Managing cork oak production under climate change in Portugal
In Portugal, pure and mixed dominant cork oak forests represent 23 % of the total forest area and about 65 % of the world’s cork exports, amounting to an annual export of 845 million €. In addition, these forests have important social and environmental values such as providing 19 thousand direct and thousands of indirect workers (e.g., tourism), soil conservation, water cycle regulation, carbon sequestration, and biodiversity protection.
Climate change may affect cork oak stands by modifying: (1) tree mortality, (2) tree growth, (3) cork growth, (4) cork quality and (5) complex interactions with pest developments. More frequent droughts and higher temperatures reduce cork growth, with direct impacts on cork thickness and the consequent cork production. This calls for changes in oak forest management.
The effects of climate change on the management of cork oak forests have been assessed for the period 2010-2100 under the A1B scenario of climate change (using one regional climate model). For the growing season (May–September) in 2100, this scenario includes 33% reduction of precipitation and 2.9°C temperature increase (compared with the reference period 1971–2000).

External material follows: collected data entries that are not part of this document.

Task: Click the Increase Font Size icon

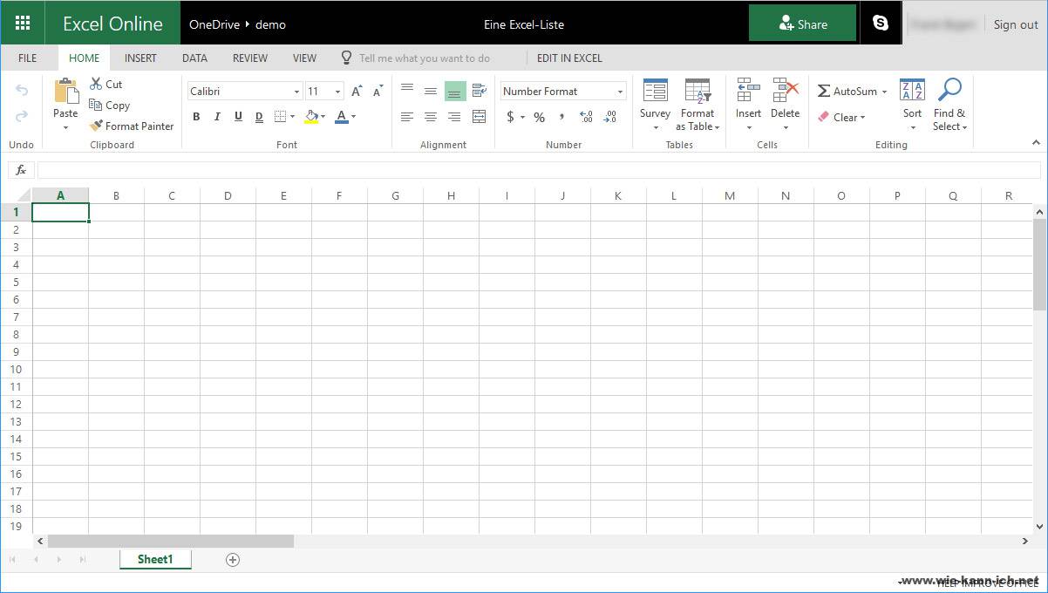Action: [x=357, y=92]
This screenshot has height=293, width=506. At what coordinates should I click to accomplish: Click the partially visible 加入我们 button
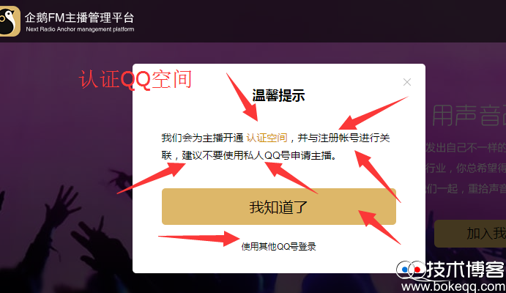(x=470, y=234)
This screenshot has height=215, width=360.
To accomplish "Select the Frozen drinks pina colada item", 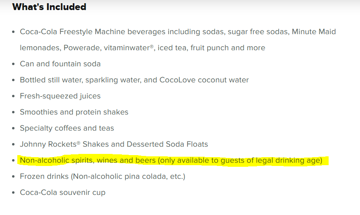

If current management of oak forests is maintained, climate change may result in 20% decrease in cork production in 2100. Adapted management strategies include reducing debarking intensity (ratio between debarking height and perimeter at breast height measured over cork), extending the interval between cork extractions, and increasing tree density. The first two measures reduce productivity; in combination with higher tree density, however, the negative impact of future climate could be overcome.